Some people I randomly spoke to at the Expo Centre termed this recent drive panchayat and chiraand by a government that is hell bent on implementing lockdowns and making lives miserable for the daily wagers and business community. The drive-through near Park Towers in Clifton mostly comprises white-collar workers and university students who have been instructed to get vaccinated in order to carry on employment or campus access. A rather silent minority also includes well-placed, affluent families that were waiting for Pfizer or Sputnik to be privately available again before the government dropped a time bomb. Perhaps that’s why more than 60% population in district South has had their first jab and this is indeed a big achievement by the Sindh government and NCOC.
Of course, the two vaccination centres under discussion are not a reliable case study for the whole of Karachi, let alone Pakistan, but it does signify how people from different classes finally convinced themselves to get the vaccine and why. Some always had the means and knowledge about the risk but wanted the best and most long-lasting solution while others still don’t consider it a solution and are doing so because there is no other choice.
This disparity of opinion also exists because there’s close to zero communication between the two segments and even if one of them initiates a dialogue the other is either considered too hi-fi and loaded to actually care, or too unsterile and uneducated to even engage in a dialogue with. Thanks to the lockdown and the pandemic-related hygiene discrimination the little spaces that were left for this cross-sectional conversation to take place are also deserted or replaced by online shopping, praying-at-home or sending your driver to have the car fixed.
Sociologically speaking, there were quite a few positives that came out of the most shocking, first wave of Covid-19. The upper and upper-middle-class realised that mopping the floor and doing dishes every day is as real a deal as the pandemic so the idea of giving your house help a paid leave, presumably because they come from a dirtier neighbourhood, or go around cleaning other houses, was a welcome change but not a lasting one.
In order to maintain their own comfort and hygiene, the richer households created a bio-bubble of their own by sanitising the house help every day, after the outbreak, and vaccinated the house help as soon as they were made available. While the decision to pressure the house help could have been born out of the sheer self-interest of the privileged class, it could actually prove to be the real game-changer in our collective battle against Covid-19. What is important here is not the intention but the conversation that led your under-privileged and presumably uneducated maid to get the vaccine and why.

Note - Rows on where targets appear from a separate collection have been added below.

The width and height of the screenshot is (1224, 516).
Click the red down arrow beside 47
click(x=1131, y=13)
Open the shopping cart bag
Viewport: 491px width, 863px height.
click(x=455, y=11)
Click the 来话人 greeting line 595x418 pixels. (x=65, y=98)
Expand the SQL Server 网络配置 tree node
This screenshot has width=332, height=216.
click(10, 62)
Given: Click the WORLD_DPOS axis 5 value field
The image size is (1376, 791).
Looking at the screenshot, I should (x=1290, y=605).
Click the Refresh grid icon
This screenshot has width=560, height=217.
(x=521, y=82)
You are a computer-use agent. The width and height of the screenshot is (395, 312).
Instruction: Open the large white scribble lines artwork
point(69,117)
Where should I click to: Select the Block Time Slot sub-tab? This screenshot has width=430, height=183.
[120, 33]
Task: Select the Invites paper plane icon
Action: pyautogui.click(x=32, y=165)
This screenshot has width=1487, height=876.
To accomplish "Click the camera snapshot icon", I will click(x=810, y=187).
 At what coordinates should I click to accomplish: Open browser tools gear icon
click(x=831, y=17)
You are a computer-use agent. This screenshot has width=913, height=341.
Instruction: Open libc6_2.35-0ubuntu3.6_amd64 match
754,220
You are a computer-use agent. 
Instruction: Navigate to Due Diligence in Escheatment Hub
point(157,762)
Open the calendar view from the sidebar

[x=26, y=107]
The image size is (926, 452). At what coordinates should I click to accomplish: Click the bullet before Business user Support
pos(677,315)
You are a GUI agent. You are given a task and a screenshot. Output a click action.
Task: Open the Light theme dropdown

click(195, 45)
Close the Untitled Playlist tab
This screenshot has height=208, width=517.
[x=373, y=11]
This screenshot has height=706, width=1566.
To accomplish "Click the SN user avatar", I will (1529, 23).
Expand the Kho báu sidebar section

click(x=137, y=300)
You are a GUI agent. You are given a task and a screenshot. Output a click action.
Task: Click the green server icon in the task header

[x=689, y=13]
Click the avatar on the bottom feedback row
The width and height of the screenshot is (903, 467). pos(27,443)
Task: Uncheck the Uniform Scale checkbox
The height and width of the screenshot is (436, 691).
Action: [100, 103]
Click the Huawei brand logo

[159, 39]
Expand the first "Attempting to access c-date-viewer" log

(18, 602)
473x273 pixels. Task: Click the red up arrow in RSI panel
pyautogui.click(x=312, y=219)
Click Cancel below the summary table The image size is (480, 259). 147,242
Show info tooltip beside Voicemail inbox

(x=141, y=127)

The house help, most of them in Karachi, comprises women and girls from rural Sindh and Punjab living in small and in some cases kacchi settlements can be the anchor point for the vaccination drive to prosper beyond just urban centres. Maids and house servants working in bigger cities are usually breadwinners and examples for the rest of the family, and in many cases for the entire tribe. If the rich, who were the primary vectors of this outbreak, can take the responsibility of not just threatening to fire unvaccinated house help but actually having a conversation about it, then our biggest undocumented workforce can be the real heroes, for once. It’s time to be rich at heart.
Published in The Express Tribune, August 11th, 2021.